An algorithm to quantify correlated collective cell migration behavior
Author(s) -
Benjamin Slater,
Camila Londoño,
Alison P. McGuigan
Publication year - 2013
Publication title -
biotechniques
Language(s) - English
Resource type - Journals
SCImago Journal Rank - 0.617
H-Index - 131
eISSN - 1940-9818
pISSN - 0736-6205
DOI - 10.2144/000113990
Subject(s) - bottleneck , monolayer , biological system , fibroblast , cell , algorithm , population , cell culture , collective behavior , biophysics , cell migration , computer science , biology , microbiology and biotechnology , chemistry , physics , materials science , nanotechnology , genetics , demography , sociology , anthropology , embedded system
Collective cell migration is an important process that determines cell reorganization in a number of biological events such as development and regeneration.
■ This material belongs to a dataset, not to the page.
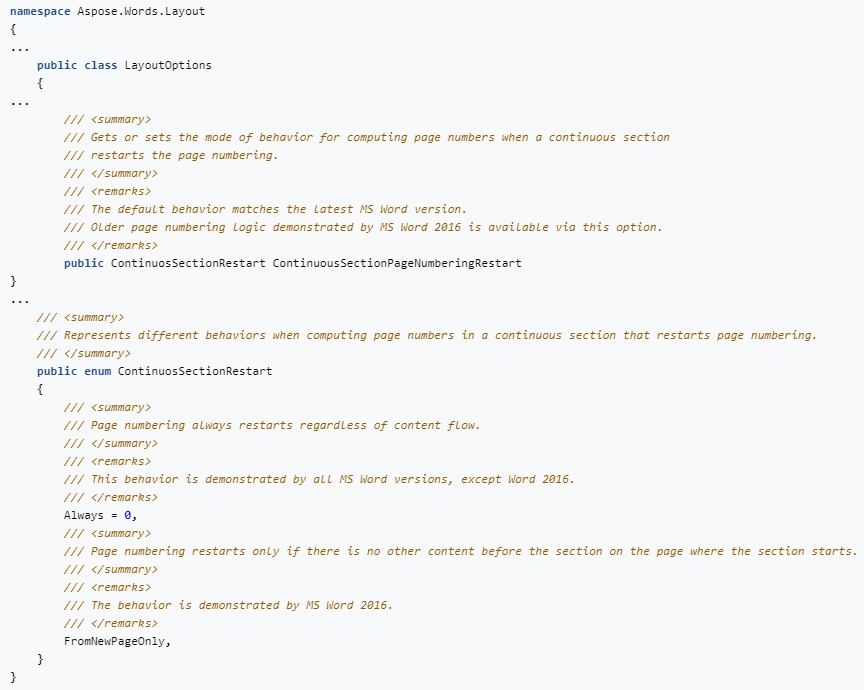Image resolution: width=864 pixels, height=690 pixels.
Task: Click the numeric value 0 after Always
Action: pos(127,515)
Random cell reorganization within a confluent monolayer is a popular in vitro model system for understanding the mechanisms that underlie coordination between neighboring cells during collective motion. Here we describe a simple automated C++ algorithm to quantify the width of streams of correlated cells moving within monolayers. Our method is efficient and allows analysis of thousands of cells in under a minute; analysis of large data sets is therefore possible without limitations due to computational time, a common analysis bottleneck. Furthermore, our method allows characterization of the variability in correlated stream widths among a cell monolayer. We quantify stream width in the human retinal epithelial cell line ARPE-19 and the fibroblast cell line BJ, and find that for both cell types, stream widths within the monolayer vary in size significantly with a peak width of 40 µm, corresponding to a width of approximately two cells. Our algorithm provides a novel analytical tool to quantify and analyze correlated cell movement in confluent sheets at a population level and to assess factors that impact coordinated collective cell migration.